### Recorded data
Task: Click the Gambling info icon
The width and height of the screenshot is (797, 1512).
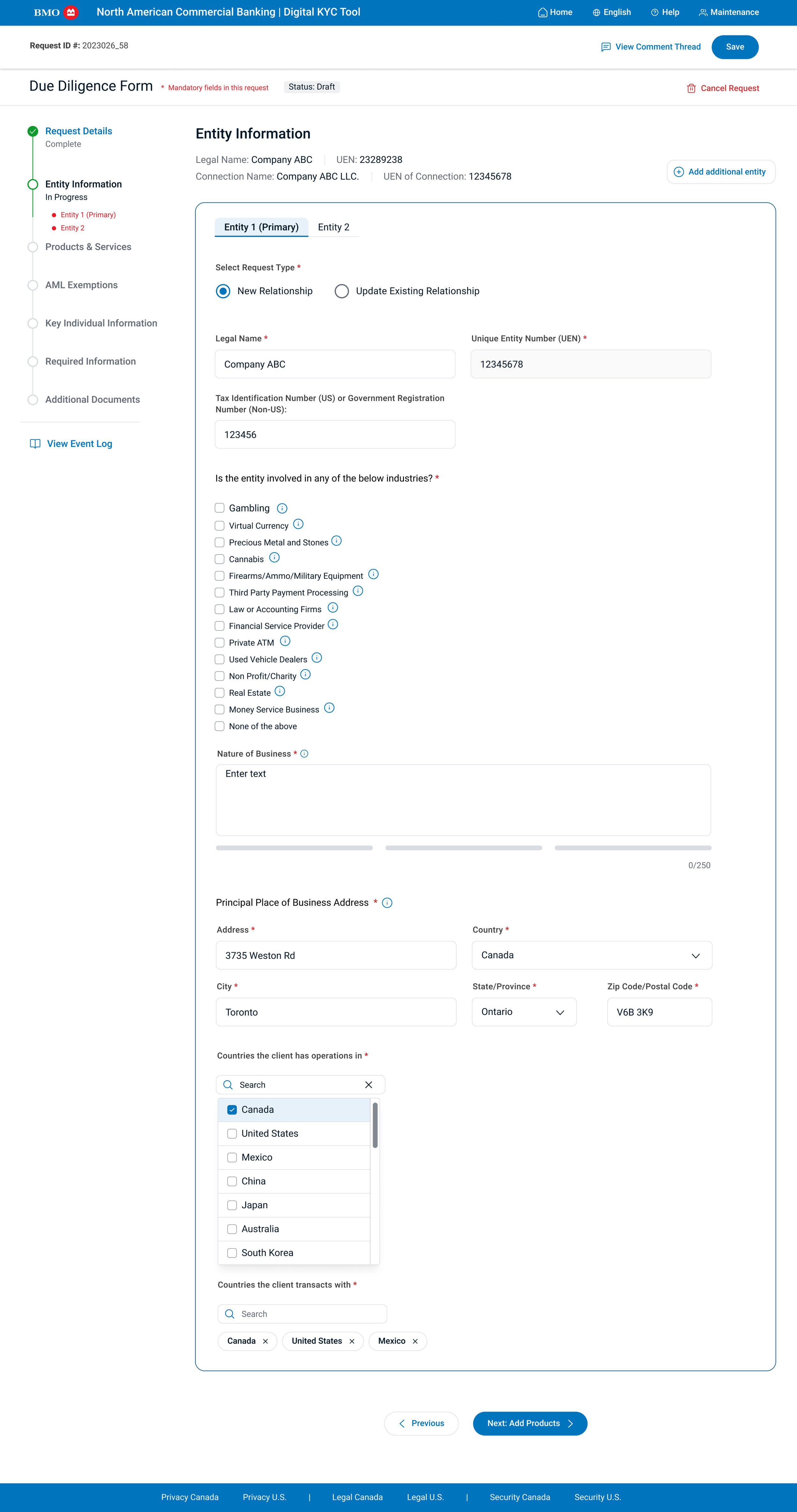Action: (x=282, y=508)
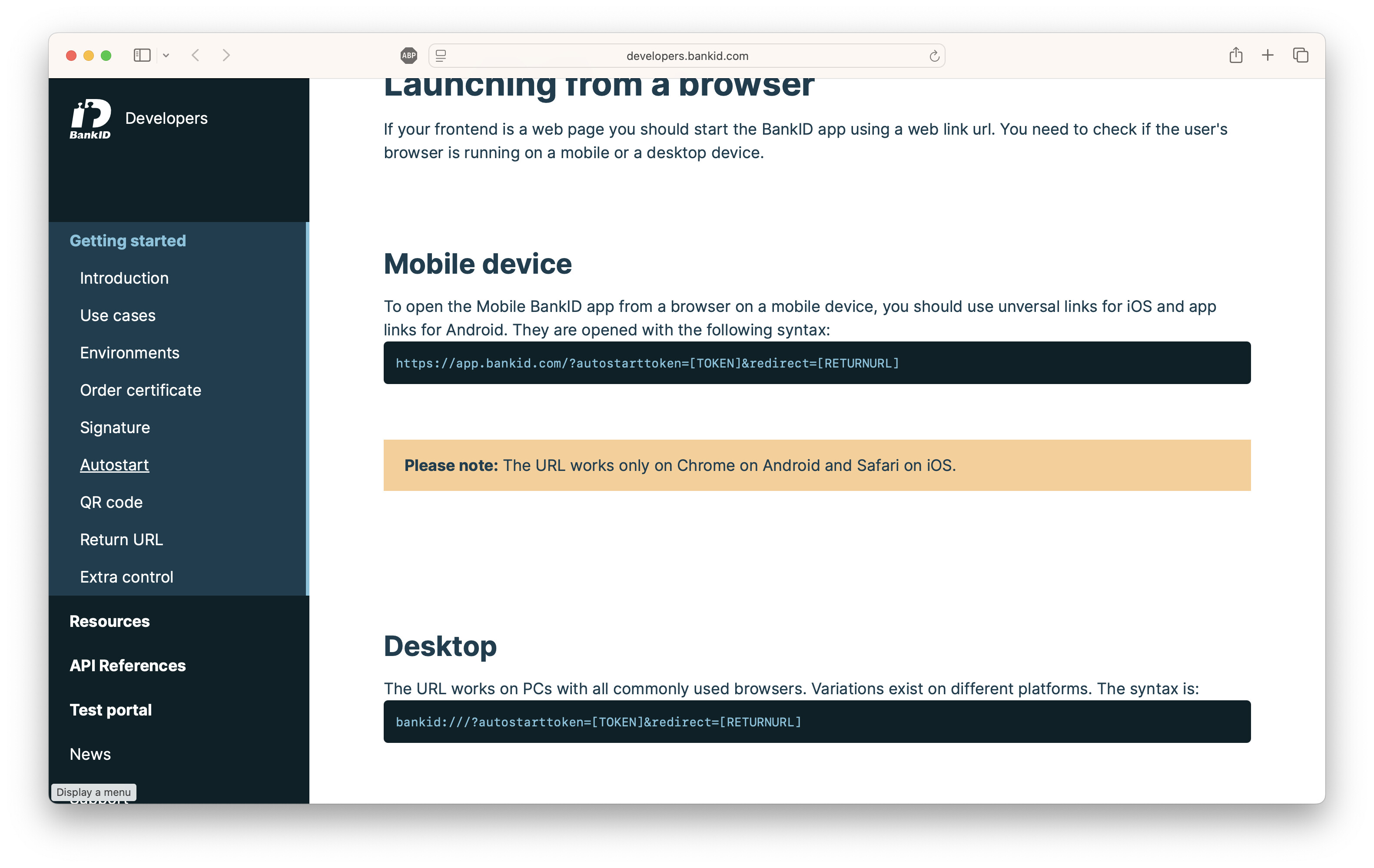Click the BankID logo icon
Image resolution: width=1374 pixels, height=868 pixels.
click(x=90, y=119)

### The task
From the line containing "The width and" to the last line of the entries, copy every line exactly, including both ends, and leave out the pictures.

### Result of this exercise
The width and height of the screenshot is (797, 1512).
Action: (x=282, y=508)
Click the BankID logo icon
Image resolution: width=1374 pixels, height=868 pixels.
click(x=90, y=119)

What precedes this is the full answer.